What you need to do: Could you put each line of the records below into a numbered list, leaving out any blank lines?

Item-finding records
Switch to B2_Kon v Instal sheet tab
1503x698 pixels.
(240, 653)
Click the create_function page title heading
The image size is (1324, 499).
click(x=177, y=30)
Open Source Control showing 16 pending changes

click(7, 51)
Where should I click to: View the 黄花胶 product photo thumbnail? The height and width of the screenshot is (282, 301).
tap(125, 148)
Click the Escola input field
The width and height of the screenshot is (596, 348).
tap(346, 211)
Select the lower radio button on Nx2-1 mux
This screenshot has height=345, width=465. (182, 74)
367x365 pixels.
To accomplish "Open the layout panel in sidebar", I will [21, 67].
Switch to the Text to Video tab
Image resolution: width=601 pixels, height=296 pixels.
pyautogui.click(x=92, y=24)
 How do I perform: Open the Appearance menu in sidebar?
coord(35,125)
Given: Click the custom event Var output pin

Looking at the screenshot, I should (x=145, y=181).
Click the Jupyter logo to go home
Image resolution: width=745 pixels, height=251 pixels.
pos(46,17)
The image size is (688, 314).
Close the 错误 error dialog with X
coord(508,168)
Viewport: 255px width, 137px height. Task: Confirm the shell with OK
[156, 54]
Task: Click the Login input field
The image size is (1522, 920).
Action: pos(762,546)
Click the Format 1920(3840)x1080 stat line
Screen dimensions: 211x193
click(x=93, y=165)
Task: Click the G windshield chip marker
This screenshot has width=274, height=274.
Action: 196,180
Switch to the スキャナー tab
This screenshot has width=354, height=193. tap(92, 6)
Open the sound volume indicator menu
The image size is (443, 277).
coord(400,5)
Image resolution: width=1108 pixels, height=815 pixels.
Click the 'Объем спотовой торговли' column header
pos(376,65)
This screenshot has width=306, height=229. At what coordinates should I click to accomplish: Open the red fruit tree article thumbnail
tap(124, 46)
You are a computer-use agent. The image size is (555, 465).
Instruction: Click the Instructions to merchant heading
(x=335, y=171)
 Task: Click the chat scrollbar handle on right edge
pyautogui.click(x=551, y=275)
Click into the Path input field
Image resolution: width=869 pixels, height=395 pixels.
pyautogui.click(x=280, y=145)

Written solution:
1. Switch to B2_Kon v Instal sheet tab
2. 1503x698 pixels.
3. (240, 653)
4. Click the create_function page title heading
5. The image size is (1324, 499).
6. click(x=177, y=30)
7. Open Source Control showing 16 pending changes
8. click(7, 51)
9. Where should I click to: View the 黄花胶 product photo thumbnail? The height and width of the screenshot is (282, 301).
10. tap(125, 148)
11. Click the Escola input field
12. The width and height of the screenshot is (596, 348).
13. tap(346, 211)
14. Select the lower radio button on Nx2-1 mux
15. This screenshot has height=345, width=465. (182, 74)
16. 367x365 pixels.
17. To accomplish "Open the layout panel in sidebar", I will [21, 67].
18. Switch to the Text to Video tab
19. Image resolution: width=601 pixels, height=296 pixels.
20. pyautogui.click(x=92, y=24)
21.  How do I perform: Open the Appearance menu in sidebar?
22. coord(35,125)
23. Given: Click the custom event Var output pin
24. Looking at the screenshot, I should (x=145, y=181).
25. Click the Jupyter logo to go home
26. Image resolution: width=745 pixels, height=251 pixels.
27. pos(46,17)
28. The image size is (688, 314).
29. Close the 错误 error dialog with X
30. coord(508,168)
31. Viewport: 255px width, 137px height. Task: Confirm the shell with OK
32. [156, 54]
33. Task: Click the Login input field
34. The image size is (1522, 920).
35. Action: pos(762,546)
36. Click the Format 1920(3840)x1080 stat line
37. Screen dimensions: 211x193
38. click(x=93, y=165)
39. Task: Click the G windshield chip marker
40. This screenshot has width=274, height=274.
41. Action: 196,180
42. Switch to the スキャナー tab
43. This screenshot has width=354, height=193. tap(92, 6)
44. Open the sound volume indicator menu
45. The image size is (443, 277).
46. coord(400,5)
47. Image resolution: width=1108 pixels, height=815 pixels.
48. Click the 'Объем спотовой торговли' column header
49. pos(376,65)
50. This screenshot has width=306, height=229. At what coordinates should I click to accomplish: Open the red fruit tree article thumbnail
51. tap(124, 46)
52. You are a computer-use agent. The image size is (555, 465).
53. Instruction: Click the Instructions to merchant heading
54. (x=335, y=171)
55.  Task: Click the chat scrollbar handle on right edge
56. pyautogui.click(x=551, y=275)
57. Click into the Path input field
58. Image resolution: width=869 pixels, height=395 pixels.
59. pyautogui.click(x=280, y=145)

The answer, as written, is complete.